Optimizing CDN Architectures: Multi-Metric Algorithmic Breakthroughs for Edge and Distributed Performance
Md Nurul Absur, Sourya Saha, Sifat Nawrin Nova, Kazi Fahim Ahmad Nasif, Md Rahat Ul Nasib
TL;DR
This work addresses CDN scalability and ultra-low latency in edge and distributed environments by evaluating dynamic server selection, bandwidth throttling, real-time $RTT$ analysis, and programmatic delay simulation. It introduces a dynamic, multi-algorithm CDN framework and a multimetric evaluation workflow tested on the FABRIC testbed and edge-like systems, with an open RTT/$CPU$ dataset. The key contributions include algorithmic designs for DASH, MPD throttling, RTT-based server selection, and Linux delay modulation, plus a comprehensive multi-metric trade-off analysis across 4-, 8-, and 12-server configurations. The findings reveal clear trade-offs between scalability and resource consumption: larger server pools improve load stability but incur higher $RTT$ overhead due to inter-server coordination, underscoring the need for multi-metric decision-making in practical CDN deployments.
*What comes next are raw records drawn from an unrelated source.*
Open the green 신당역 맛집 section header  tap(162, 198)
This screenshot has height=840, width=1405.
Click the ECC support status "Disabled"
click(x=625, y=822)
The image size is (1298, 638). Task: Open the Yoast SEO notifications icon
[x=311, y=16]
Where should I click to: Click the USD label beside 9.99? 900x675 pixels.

This work provides actionable guidance for deploying resilient, scalable CDN architectures at the edge and in distributed networks.
Abstract
A Content Delivery Network (CDN) is a powerful system of distributed caching servers that aims to accelerate content delivery, like high-definition video, IoT applications, and ultra-low-latency services, efficiently and with fast velocity. This has become of paramount importance in the post-pandemic era. Challenges arise when exponential content volume growth and scalability across different geographic locations are required. This paper investigates data-driven evaluations of CDN algorithms in dynamic server selection for latency reduction, bandwidth throttling for efficient resource management, real-time Round Trip Time analysis for adaptive routing, and programmatic network delay simulation to emulate various conditions. Key performance metrics, such as round-trip time (RTT) and CPU usage, are carefully analyzed to evaluate scalability and algorithmic efficiency through two experimental setups: a constrained edge-like local system and a scalable FABRIC testbed. The statistical validation of RTT trends, alongside CPU utilization, is presented in the results. The optimization process reveals significant trade-offs between scalability and resource consumption, providing actionable insights for effectively deploying and enhancing CDN algorithms in edge and distributed computing environments.